SOURCE TEXT:
_ _ _ _ _ _ _
Prometheus Metrics API¶
Champa Intelligence exposes comprehensive metrics in Prometheus format for integration with Grafana, Prometheus, and other monitoring tools.
Endpoints¶
Light Metrics Endpoint¶
Returns essential health metrics with minimal overhead (~100ms response time).
Use for: High-frequency scraping (every 15-30 seconds)
Full Metrics Endpoint¶
Returns complete metrics including analytics data (~500ms response time).
Use for: Detailed monitoring (every 1-5 minutes)
Portfolio Metrics Endpoint¶
Returns portfolio-level KPIs for all processes.
Use for: Business dashboards (every 5-15 minutes)
Authentication¶
All metrics endpoints require API token authentication:
# Using Bearer token
curl -H "Authorization: Bearer YOUR_API_TOKEN" \
https://your-domain.com/health/light/metrics
# Using basic auth (for compatibility)
curl -u api_user:api_token \
https://your-domain.com/health/light/metrics
API Token Creation
- Create an API user in User Management
- Set
is_api_user = true - Configure TTL (7-365 days or never)
- Copy generated JWT token
- Use in Authorization header
Available Metrics¶
Cluster Health Metrics¶
camunda_cluster_info¶
Type: gauge
Description: Cluster metadata
Labels: version
camunda_cluster_running_nodes¶
Type: gauge
Description: Number of active Camunda nodes
camunda_active_instances¶
Type: gauge
Description: Total active process instances across cluster
camunda_incidents¶
Type: gauge
Description: Total open incidents
camunda_user_tasks¶
Type: gauge
Description: Active user tasks
camunda_external_tasks¶
Type: gauge
Description: Active external tasks
camunda_total_jobs¶
Type: gauge
Description: Total jobs in queue
camunda_failed_jobs¶
Type: gauge
Description: Jobs with no retries left
Per-Node Metrics¶
camunda_node_status¶
Type: gauge
Description: Node operational status (1=RUNNING, 0=DOWN)
Labels: node, url
camunda_node_status{node="production_node_1",url="http://10.0.1.10:8080"} 1
camunda_node_status{node="production_node_2",url="http://10.0.1.11:8080"} 1
camunda_node_response_time_ms¶
Type: gauge
Description: Node response time in milliseconds
Labels: node
camunda_node_workload_score¶
Type: gauge
Description: Workload score (job acquisitions + decisions + activities)
_ _ _ _ _ _ _
SOURCE DATA:

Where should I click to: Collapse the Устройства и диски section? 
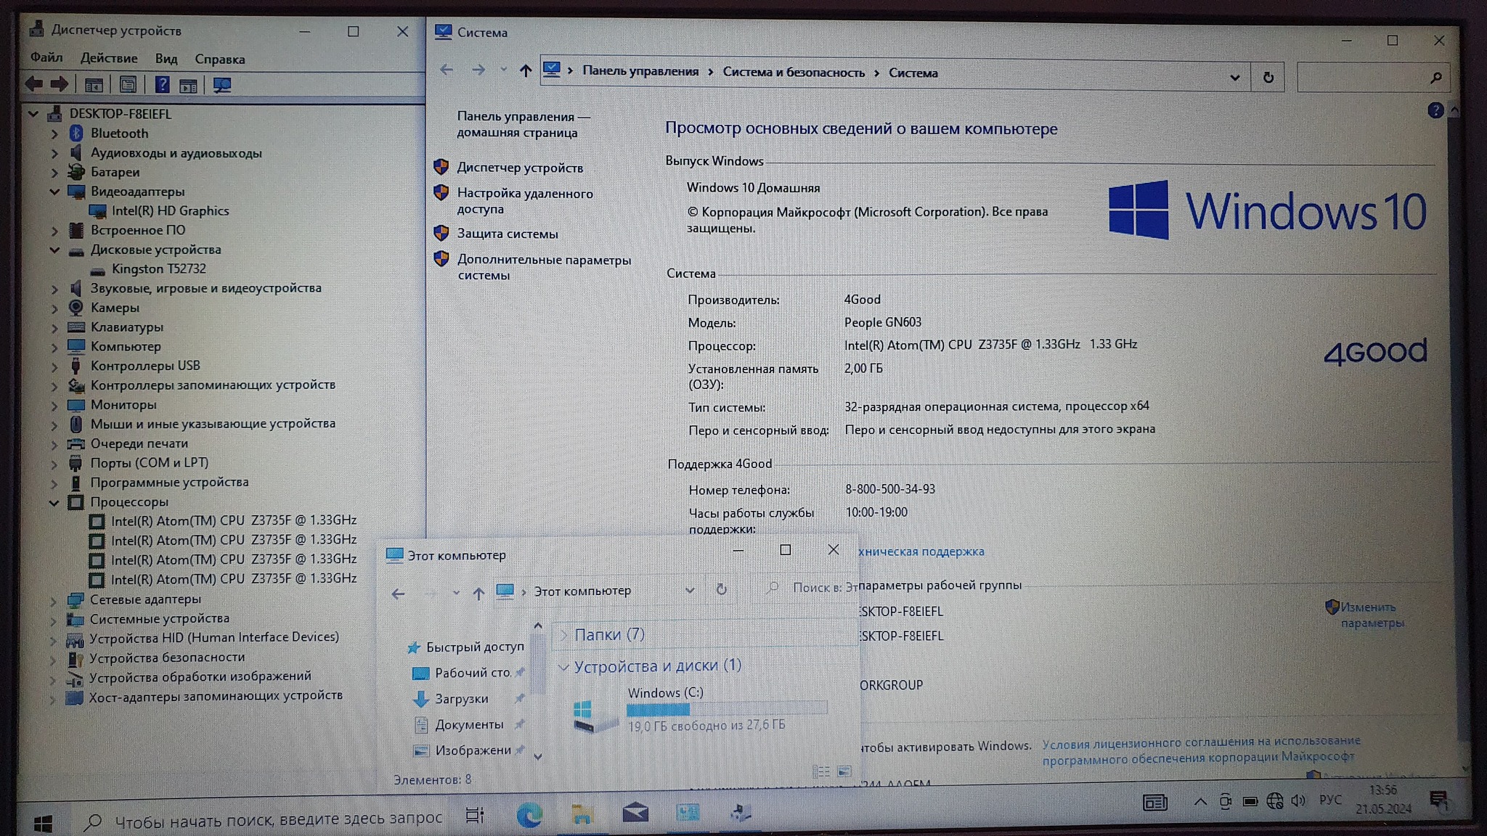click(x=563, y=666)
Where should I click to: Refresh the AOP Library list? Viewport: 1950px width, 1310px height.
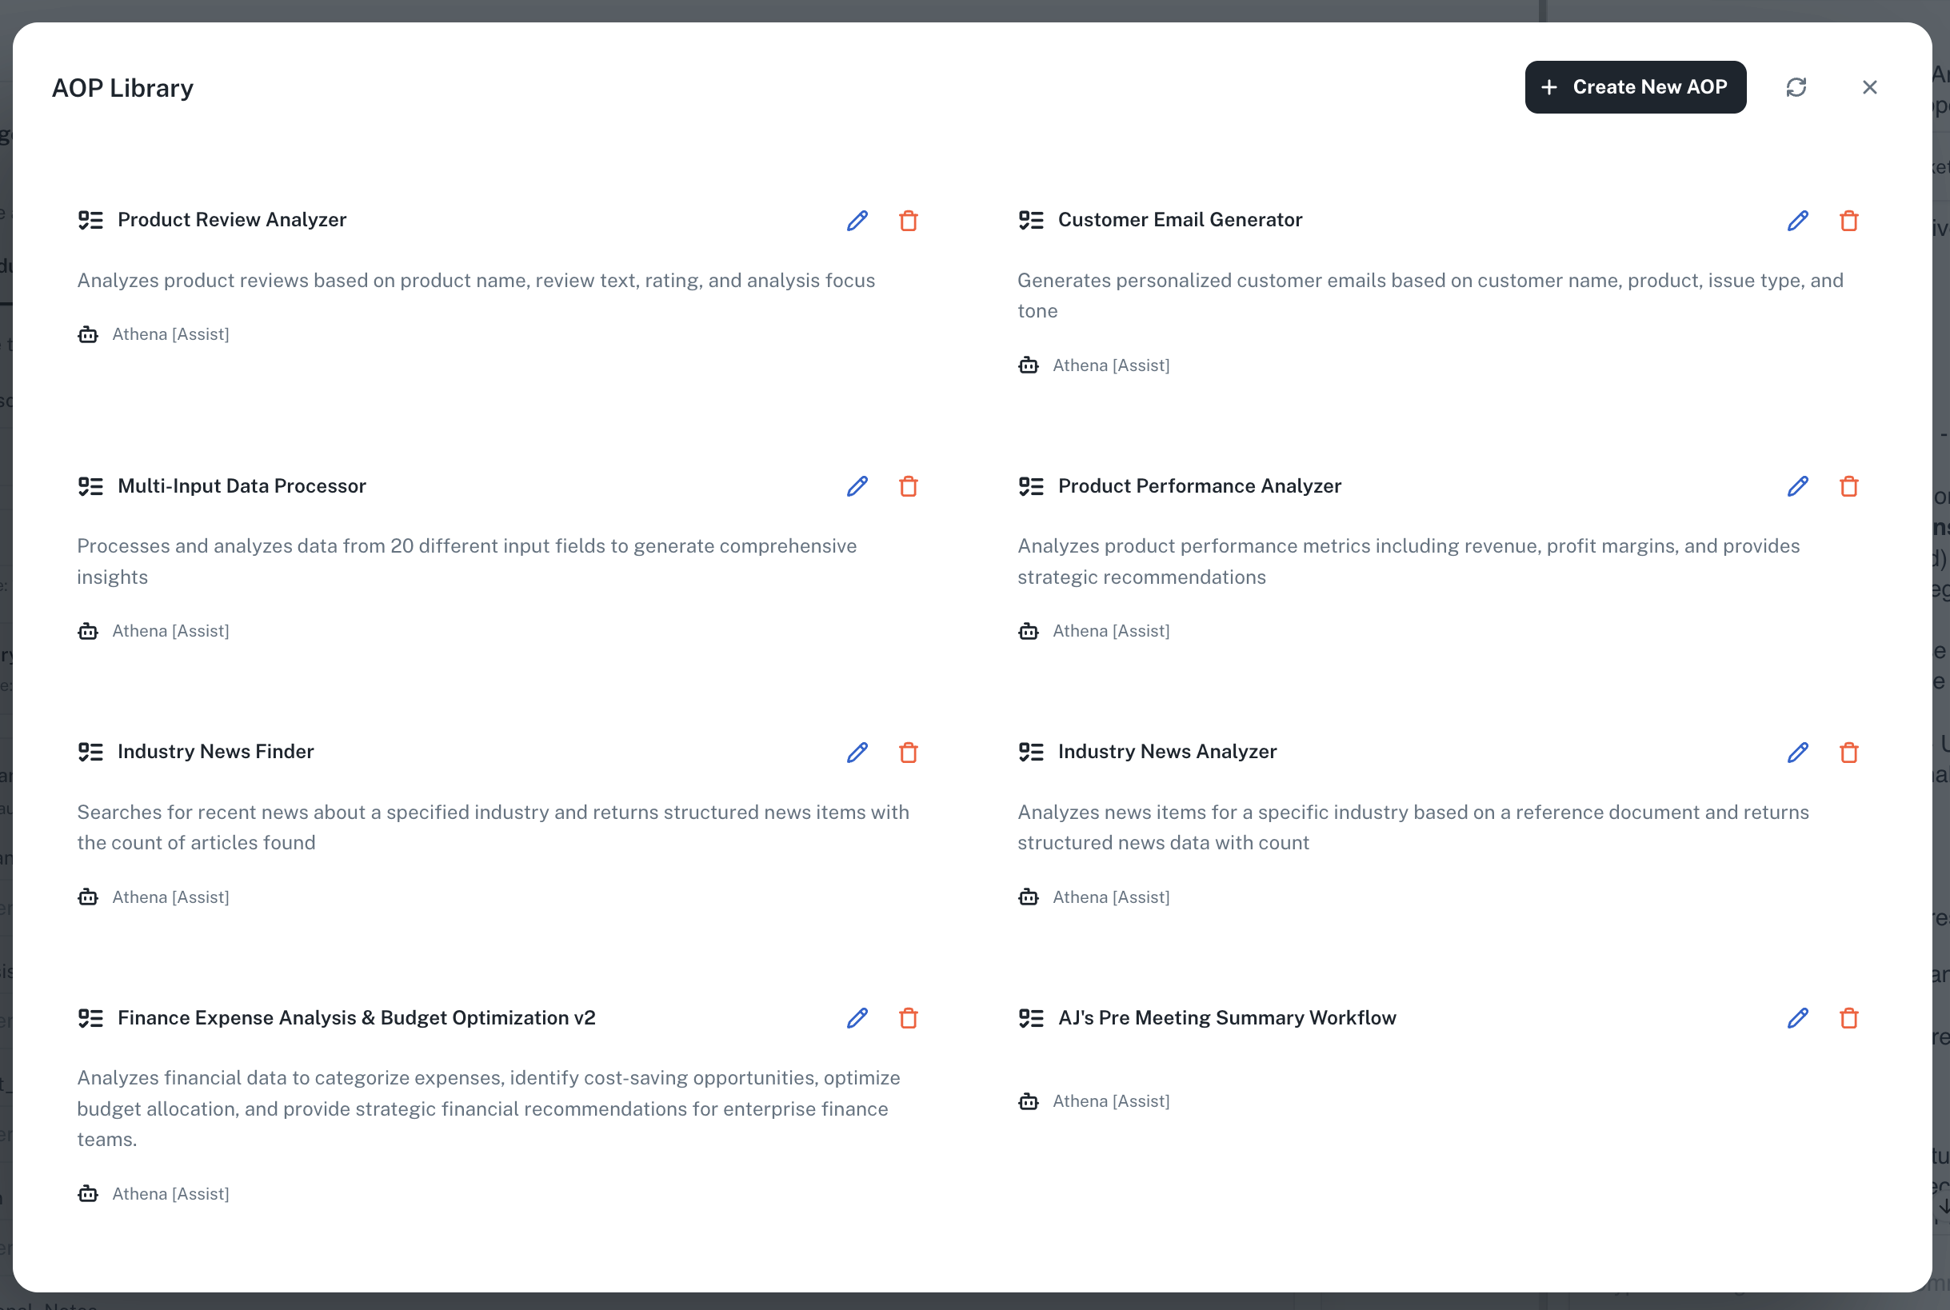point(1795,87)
_ _ _ _ _ _ _
PROBLEM TO SOLVE: From the Prometheus metrics page, extract the passage that begins with the words containing "Prometheus Metrics API¶" and ends with "other monitoring tools.", and reproduce it verbatim.

SOLUTION FOR THIS EXERCISE:
Prometheus Metrics API¶
Champa Intelligence exposes comprehensive metrics in Prometheus format for integration with Grafana, Prometheus, and other monitoring tools.